04/10/2007 - alle 22:30 grande festa al poetto beach

mercoledì 3 ottobre 2007

Ginko: un fallimento annunciato

Crisi di Agosto: 2 milioni di Linden andati in fumo

Ginko: un fallimento annunciato

Già dal 2005 Anshe Chung denunciava il rischio



Era solo questione di tempo; la Ginko Financial, la banca di Andre Sanchez e Nicholas Portocarrero, è fallita!

La Ginko lascia sul lastrico 10 mila residenti e trasforma i loro depositi, circa 200 milioni di Linden e quindi poco meno di 750 mila dollari americani, in titoli a vita con possibilità praticamente nulle di essere riscossi!

In una nota Nicholas Portocarrero assicura che i bond emessi in sostituzione dei Linden depositati matureranno interessi pari al 3% per trimestre ma ormai nessuno è disposto a credere al finanziere che per anni non ha voluto fornire credenziali reali.

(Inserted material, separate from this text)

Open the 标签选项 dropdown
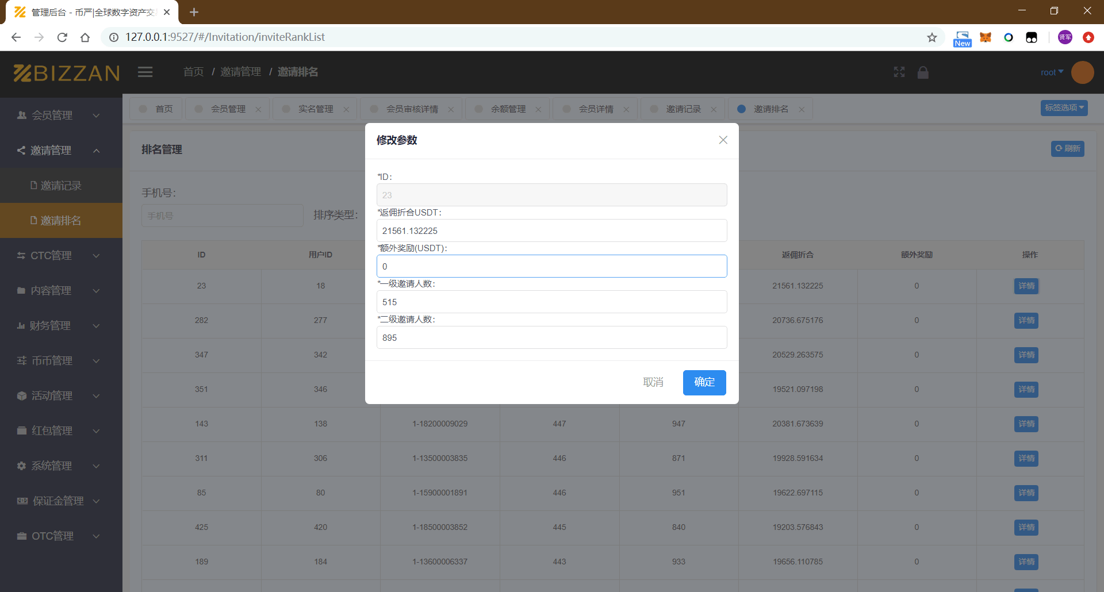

Dal 2005 la magnate Anshe Chung avvisava che un tasso di interesse superiore al 40% non poteva essere retto a lungo e a due anni di distanza il tempo le ha dato ragione. La politica imprenditoriale della banca più grande e più chiacchierata di Second Life è stata alla fine messa a nudo senza nessuna possibilità di smentita: schema Ponzi.

Lo schema Ponzi prende il nome del truffatore americano che nei ruggenti anni venti riuscì ad attirare molti investitori in Florida con la speranza di alti profitti. Lo speculatore offriva rendite da capogiro a un primo gruppo di clienti e pagava loro gli interessi coi soldi di un secondo gruppo più grande di investitori e questa catena continuava grazie agli alti guadagni. Il circolo veniva interrotto quando l’ultimo gruppo di investitori metteva a disposizione cifre adeguate e il Ponzi si dava alla fuga coi dollari di questi ultimi.

Tornando alla Ginko, la banca prometteva grossi interessi e suggeriva di trasformare i propri dollari in Linden e depositarli per poi ritrasformarli in dollari sonanti ma in una postilla metteva in guardia sul fatto che non fosse “garantita la restituzione del patrimonio versato in tempi brevi, in quanto i capitali raccolti vengono investiti e disinvestiti in altre operazioni”; insomma qualche avvisaglia di pericolo esisteva da tempo.

Come il 1929 era stato l’anno della crisi economica reale, l’agosto 2007 è stato il mese della crisi economica di Second Life. Dopo la chiusura dei casinò di fine luglio in molti forse troppi hanno ritirato i propri linden dai depositi e la Ginko non ha retto il colpo. Ciò che colpisce è che proprio la banca più importante non abbia retto, ma forse la maggior parte dei gestori di casinò avevano conto corrente alla Ginko e non in altre banche!

Il dato di fatto rimane uno solo, dal 9 agosto la banca di Sanchez e Portocarrero ha chiuso i battenti, non è stato più possibile prelevare contanti e i titoli emessi sono trattati da un’istituzione finanziaria gestita da un altro imprenditore. Nel frattempo è iniziata la corsa alla vendita di tali titoli, con conseguente crollo dei prezzi e perdita di ingenti somme di denaro da parte di molti ex correntisti. Ciò che resta di certo è un monito per chiunque speri di fare soldi facili, troppo facili, anche nel metaverso non è semplice e soprattutto non è senza rischi.

Second life ha affrontato la sua Grande Crisi, quella di Agosto, paragonabile a quella del 1929 ma si sa, nel mondo virtuale gli uomini volano e anche l’economia ha la capacità di rialzarsi e decollare rapidamente. Nuove banche acquistano credibilità, nuovi organismi di controllo nascono ogni giorno, nuove regole di trasparenza vengono varate. L’economia si rialza anche su Second Life e invece che dopo anni lo fa dopo poche settimane. L’estate volge al termine e la crisi anche ma sarebbe meglio non credere ai miraggi, in qualunque stagione, per evitare rivoluzioni in ottobre!